The Pixel 9’s director of design won’t apologize for its big beautiful camera bump


There’s one thing about the just-announced Google Pixel 9 that’s hard to convey in photos — its camera bar is prominent. Bigger than ever before. It’s roughly as thick as two US quarters stacked together — nearly a third as thick as the entire rest of the phone. It’s so big even the vanilla Pixel 9 is now roughly as thick as a “Pro” iPhone, with a far more prominent camera module.

“A modern and unapologetic approach”

I’ve never felt a bump quite like it, but I don’t hate it! I argued in 2022 that Google’s camera bar was a good thing: the first major smartphone design element that’s truly Google’s own. In an era when most everyone’s phone is a simple rounded rectangle, it’s a playful way to stand out, giving the phone a cute robot face.
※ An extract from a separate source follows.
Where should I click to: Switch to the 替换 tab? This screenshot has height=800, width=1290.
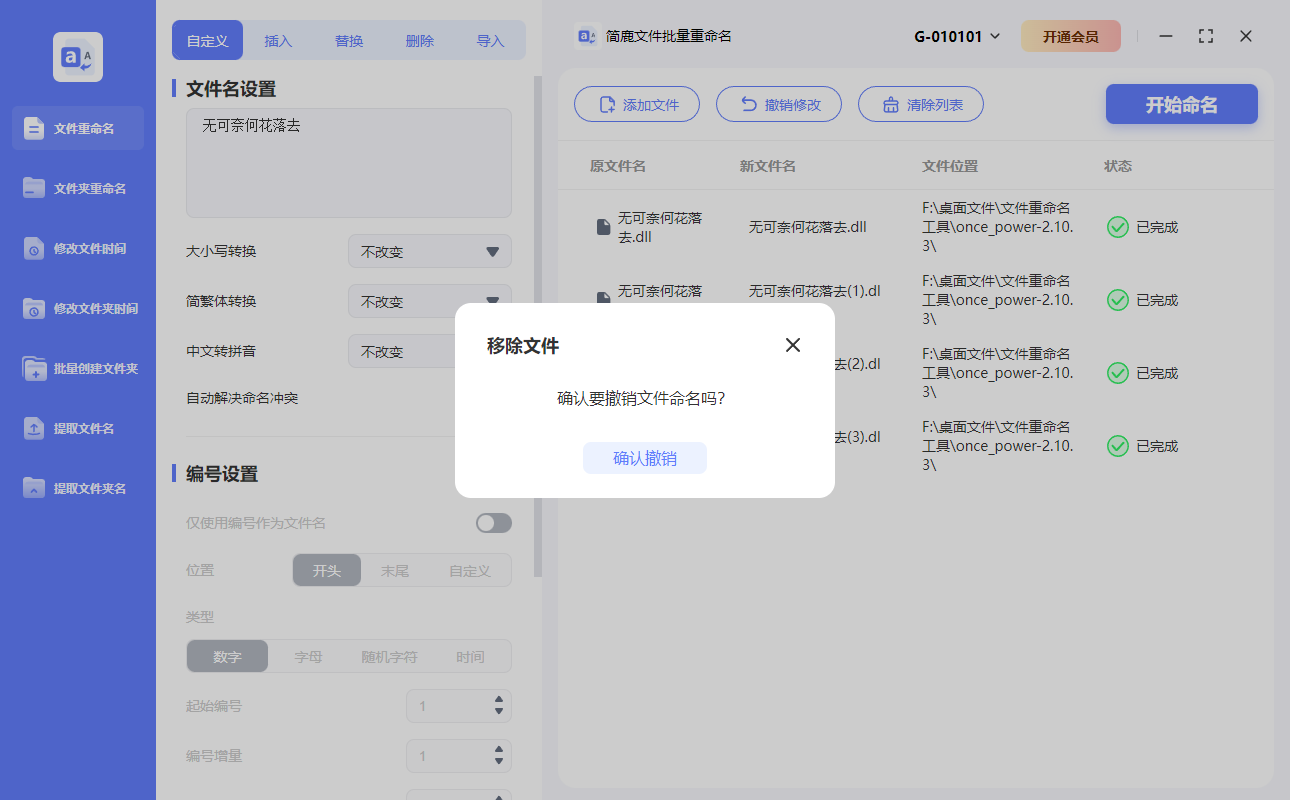(348, 40)
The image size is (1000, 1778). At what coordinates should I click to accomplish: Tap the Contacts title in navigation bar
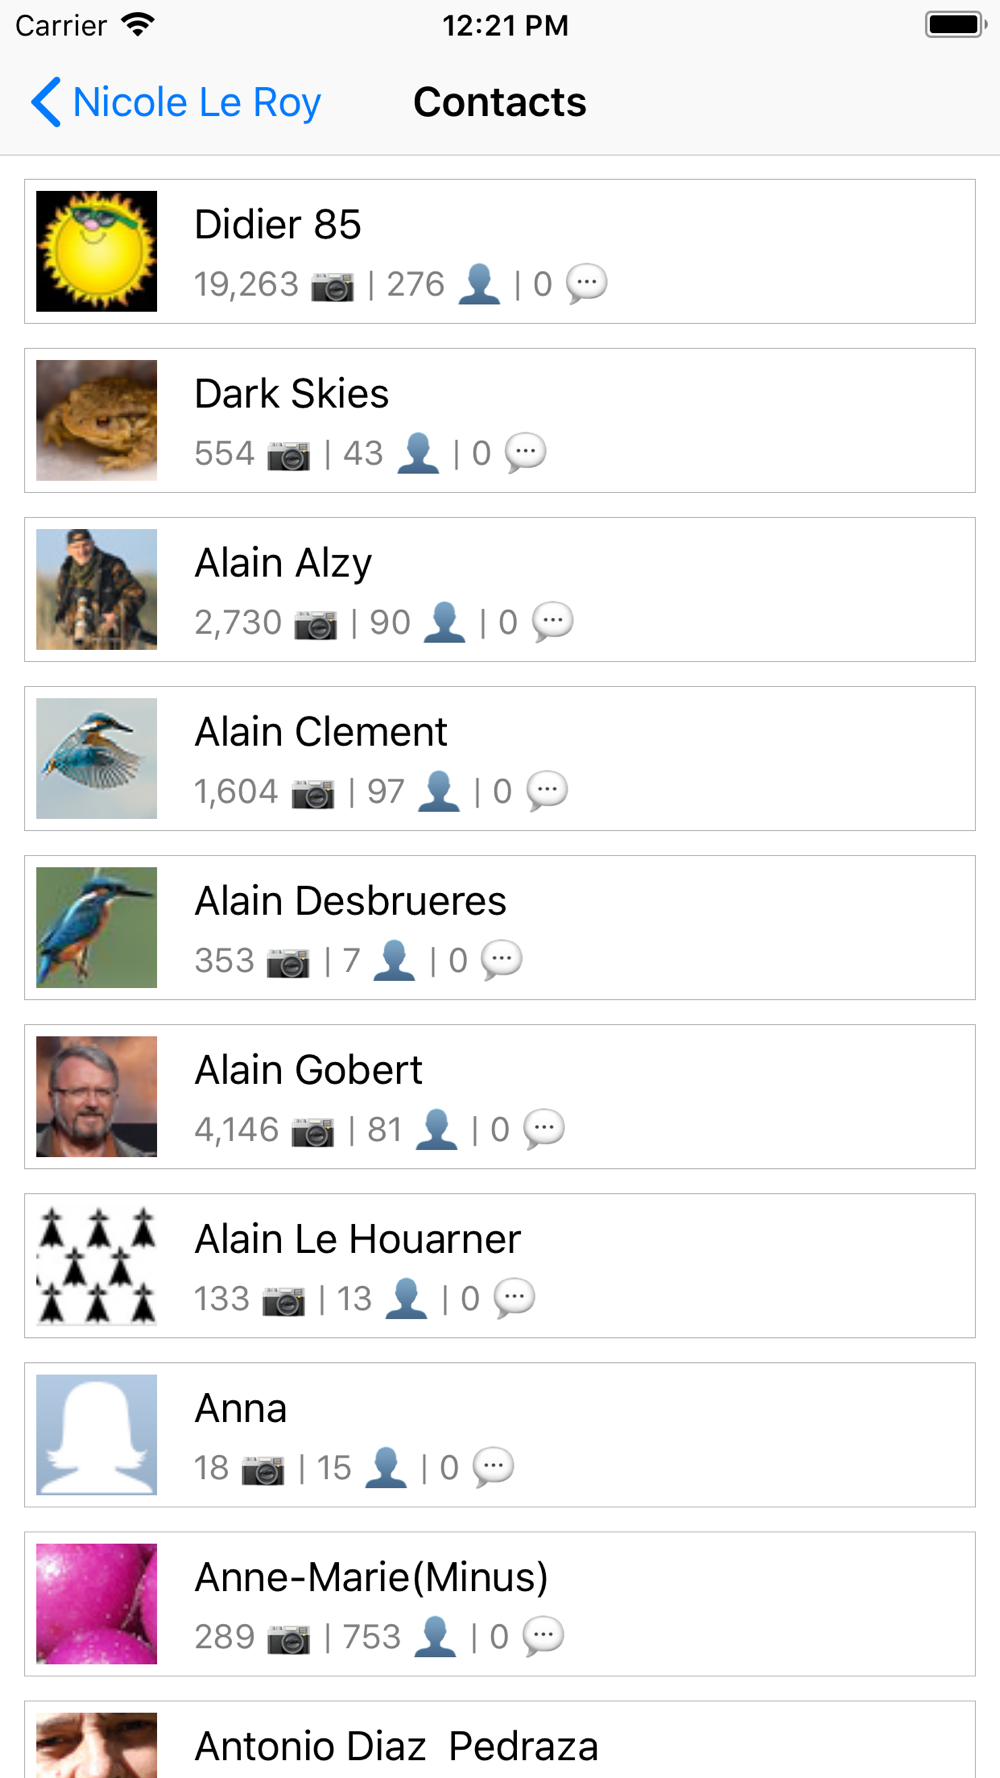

I ask Claude Zellweger what he thinks about the beefier bump — and he says it’s “absolutely intentional.” As a director of design for Pixel phones, he’s the man behind the team behind the camera bar, and he calls it a “modern and unapologetic approach.”

The Pixel 9 and its big camera bar.
Photo by Chris Welch / The Verge

I don’t bring up the idea that the camera bar gives the Pixel a cute robo-face, and neither does Zellweger — when I ask for his reasoning, he says the bar’s simply “the most efficient way to package these camera modules” and that it’s designed to highlight that minimalist beauty. “There’s a purity to our photography, right? We want it to be reflective of that.” (Elsewhere, Google says the camera bar design is inspired by the shape of the search bar.)

But while he says Google wants to “set a new era for phone design” with the Pixel 9, he doesn’t think a big bar will necessarily dominate Google’s future phones forever. To bump or not to bump? He says it depends on how much future phone buyers need big camera hardware inside.

“The desire to have really good photography is not going to go away,” Zellweger says. Today, that means big sensors and big lenses, which mean big bumps if you want the rest of the phone to stay thin.

He says designers will likely revisit the ratio of camera hardware to phone hardware, as the entire concept of a “camera” continues to evolve.

Speaking of smaller hardware: I ask Zellweger how he feels about small phones, the ones that have largely died after Apple and Google stopped selling them. (Some would argue they don’t sell well; I maintain these companies have never given gadget enthusiasts a true choice.) Surprisingly, Zellweger says he’s personally a small phone fan — and pulls out his own Pixel 9 Pro, which is the same size as the Pixel 9, to demonstrate that Google’s no longer pushing you to buy the biggest phone to get the best features.

But when I point out that his 6.3-inch phone is nowhere near as small as my beloved old 5.4-inch iPhone Mini, he says modern expectations make that harder. “Building small phones is just fundamentally a bigger challenge,” he says, ticking off battery life, cameras, thermals, and user experience as things that tend to help push manufacturers toward taller and wider handsets. He says many people expect to watch video or play games on phones these days and, therefore, prefer bigger screens.

But it might not always be that way, Zellweger says. “I could see a future in which some people have different priorities about what they use their devices for, and there, some compromises can be made.”